Best of all, especially when the tuna is marinated in herbes de Provence, are the leading red wines of southern France. Bandol, where the mourvedre grape is king, produces the finest, but other fine southern French wines come from Minervois, Corbieres, the Cotes de Roussillon and other growing districts (appellations).

Interestingly, the one Maryland wine tasted as part of this experiment was quite successful. The 1992 Chambourcin from Woodhall was rustic and as pale as old Burgundy, but the flavors came front and center when tasted with tuna.

Grilled salmon and swordfish steak are flavorful enough to stand up to a light red wine such as Beaujolais, but generally they seem to thrive in the company of full-flavored white.

In some cases, where they are served with a sweet or spicy salsa, a big California chardonnay with a hint of residual sugar is one of the few things with a chance of standing up to the meal. But where the taste of the fish isn't smothered in condiments, you can't do better than a full-bodied, oak-aged California sauvignon-semillon blend. Another good bet is marsanne, a Rhone Valley variety made by a few iconoclasts in California and Australia.

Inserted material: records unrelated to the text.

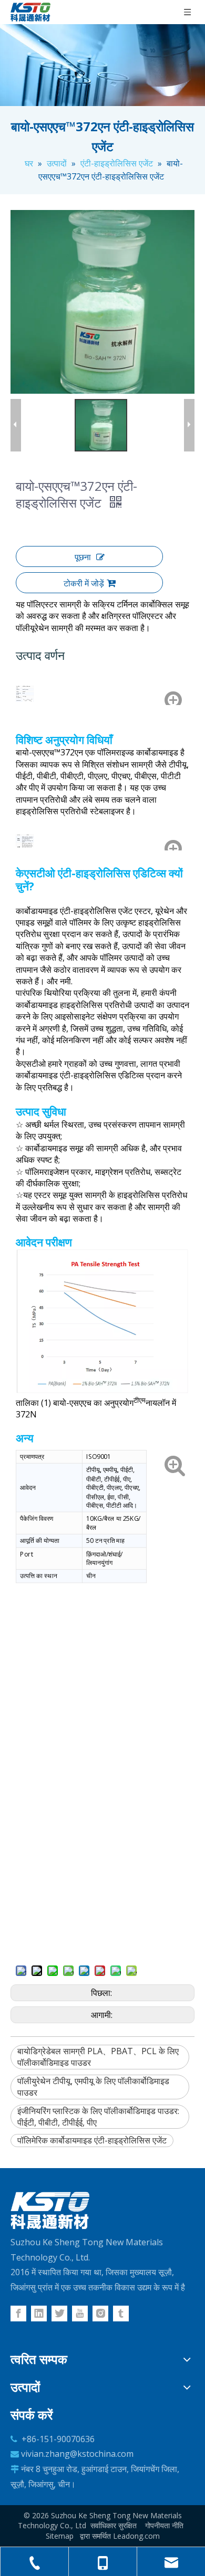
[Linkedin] (39, 2313)
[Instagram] (100, 2313)
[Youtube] (80, 2313)
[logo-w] (50, 2211)
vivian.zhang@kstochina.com (77, 2453)
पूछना (83, 557)
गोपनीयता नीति (164, 2525)
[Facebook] (18, 2313)
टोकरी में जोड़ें (84, 583)
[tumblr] (121, 2313)
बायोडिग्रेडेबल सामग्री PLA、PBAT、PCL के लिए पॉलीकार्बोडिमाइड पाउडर (98, 2056)
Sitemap (60, 2536)
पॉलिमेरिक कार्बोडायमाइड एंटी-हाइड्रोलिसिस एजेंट (92, 2140)
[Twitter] (59, 2313)
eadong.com (138, 2536)
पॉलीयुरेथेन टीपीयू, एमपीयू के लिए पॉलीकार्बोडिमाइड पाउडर (93, 2086)
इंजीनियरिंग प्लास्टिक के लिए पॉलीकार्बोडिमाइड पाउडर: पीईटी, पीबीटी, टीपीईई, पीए (98, 2116)
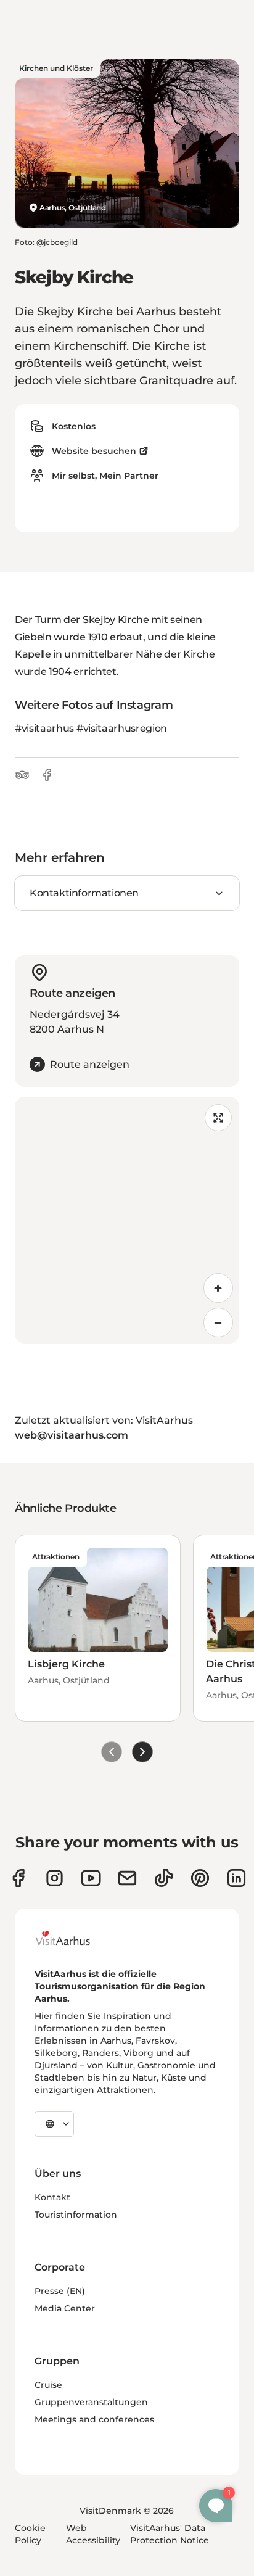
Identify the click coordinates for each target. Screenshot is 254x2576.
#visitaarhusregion (121, 728)
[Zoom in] (218, 1288)
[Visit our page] (54, 1878)
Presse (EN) (60, 2291)
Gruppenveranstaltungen (91, 2402)
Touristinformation (76, 2214)
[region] (127, 1220)
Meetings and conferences (94, 2419)
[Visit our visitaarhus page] (18, 1878)
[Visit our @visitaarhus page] (163, 1878)
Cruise (48, 2384)
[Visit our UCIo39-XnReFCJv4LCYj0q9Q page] (91, 1878)
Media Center (65, 2308)
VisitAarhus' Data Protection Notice (169, 2534)
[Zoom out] (218, 1322)
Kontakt (52, 2197)
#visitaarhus (44, 728)
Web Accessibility (93, 2534)
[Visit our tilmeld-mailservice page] (127, 1878)
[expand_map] (218, 1117)
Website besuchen (94, 450)
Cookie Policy (30, 2534)
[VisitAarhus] (72, 1938)
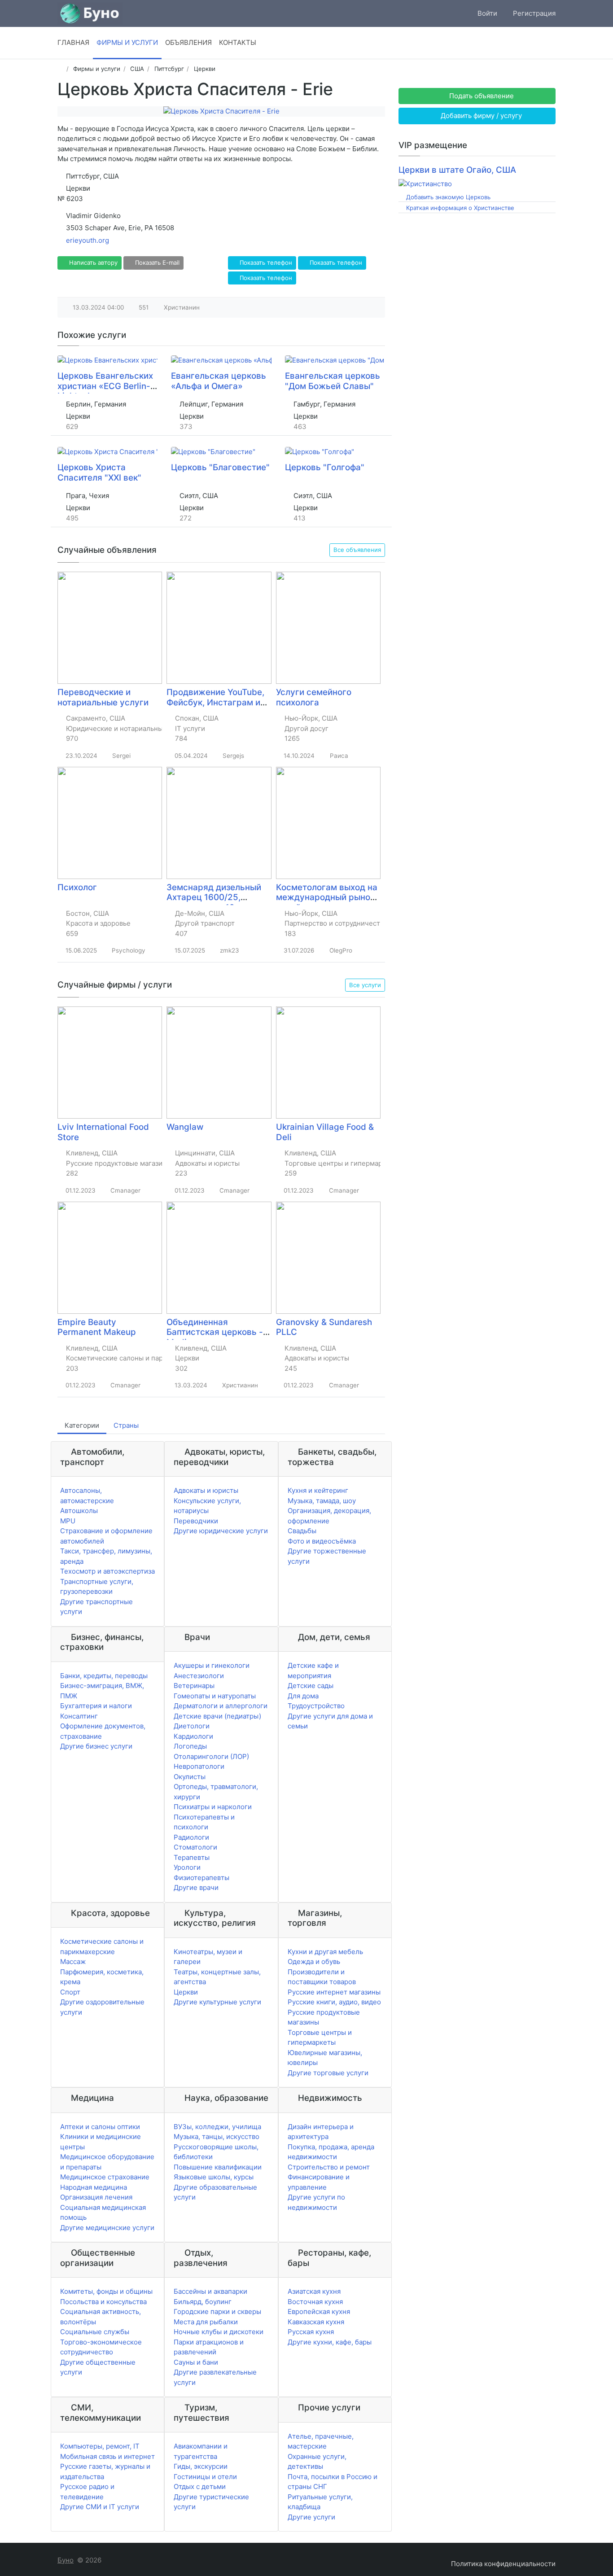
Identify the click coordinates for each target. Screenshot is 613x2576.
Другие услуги (311, 2517)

Whole salmon, poached in foil over a grill, doesn't pick up as much of the grill flavor and thus could be more chardonnay-friendly. Still, nothing complements the taste of salmon as well as pinot gris from Alsace or Oregon.

For other white-fleshed fish, a lighter California sauvignon blanc, a Loire Sancerre or Pouilly-Fume or a dry California chenin blanc would be an excellent match. The best German rieslings, with their aggressive acidity, could be useful if the weather is warm, but there's nothing in their flavor profile that suggests a perfect match with grilled food.

With grilled shellfish, such as scallops or shrimp, there is nothing better than an ice-cold glass of Champagne or other sparkling wine. Any light, refreshing white will fit the bill, however.

Here are some specific suggestions of matchups that worked:

Tuna steak: 1990 Domaine Tempier Bandol ($21); 1991 Chateau de Casenove Cotes du Roussillon, Cuvee Jaubert ($18); 1991 Thomas Coyne Mourvedre, Sonoma County ($12); 1991 Chateau Donjon Minervois ($7.49); 1992 Saintsbury Pinot Noir ($9); 1993 Georges Duboeuf Moulin-a-Vent ($10); 1992 Woodhall Chambourcin, Maryland ($9).